Listing 2 only shows iron-responsive element binding (GO_0030350) and the p-value as statistical hypothesis test input and output, respectively. The published Jupyter notebook [38] also includes the data as specified test input. In principle, this description can be extended with further attributes. However, such extension relies on additional vocabulary, likely of a different ontology. For instance, it may be interesting for applications to explicitly capture data summaries e.g., the sample size or the share of NaN values. Such indicators are important in data and statistical test quality assessment. Furthermore, we may capture additional medical context (e.g., ICD-11 codes). To be useful, it is essential for descriptions to adequately capture context. So far, we have given this aspect only limited attention.

6 Future Work

Though some of the foundations for the infrastructure depicted here have been laid in other disciplinary contexts, specifically the earth and environmental sciences [36, 37, 39,40,41,42], the presented work remains in an embryonic stage. Most of the work required to make the vision [5, 6, 20] reality surely lays ahead. We present here a few avenues for future work.

The application of the approaches originally developed in use cases in earth and environmental sciences to life sciences is important and we are committed to build on the results reported here and develop a compelling use case together with Hannover Medical School as a research infrastructure in life sciences.

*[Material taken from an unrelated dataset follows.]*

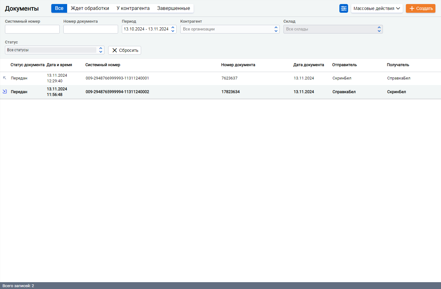Viewport: 441px width, 289px height.
Task: Open the У контрагента tab
Action: click(133, 8)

Such collaboration is essential to determine the requirements for a viable infrastructure.

There exist numerous pathways along which machine readable scientific information can be acquired. In this paper, our focus is on the prospective pathway with data analysis. Also in the category of prospective pathways, we will explore the possibility of acquiring machine readable scientific information at the time of writing the article. Here, it is possible to link existing information objects created e.g., during data analysis with the article. We will explore collaboration with projects such as Dokieli [13] and other document authoring systems.

The retrospective pathways form a further category. They assume one or more written articles, extract scientific information from them, and represent information in machine readable form. In addition to text mining articles, it is interesting to explore the acquisition of machine readable scientific information at the time of article submission. This could be achieved in collaboration with submission systems, such as EasyChair. In addition to metadata about the article, such systems increasingly capture other information e.g., ORCID iDs and funding data. While it is of course untenable to expect a complete “semantification” of the article by the researcher at this point, it is arguably possible to present researchers with a form that captures the key aspects of the research contribution. Text mining could support researchers with suggestions.

As an open project, TIB encourages active stakeholder participation. The project’s workshop series is a key instrument to this effect. We invite domain scientists to contribute requirements, use cases and domain expertise; representatives of related projects such as FREYA, OpenAIRE, Research Graph to explore synergies among infrastructures; representatives of the publishing sector (articles, data and other artefacts) for their related work and possible future integrations.

7 Conclusion

For a use case in life sciences, we have demonstrated how research infrastructures can systematically acquire machine readable scientific information communicated in scholarly literature. We argue that this possibility is enabled by the technological integration of VREs (in particular components for data analysis) and semantic technologies. While technical challenges do exist, we argue that the greater challenges are social, specifically the required changes in research practices. Indeed, data analysis currently performed on local computing environments needs to move into VREs. Such environments can be engineered to include novel functionality that enables the systematic acquisition of scientific information so that information is also represented in machine readable form using technologies that not only represent data but also their meanings.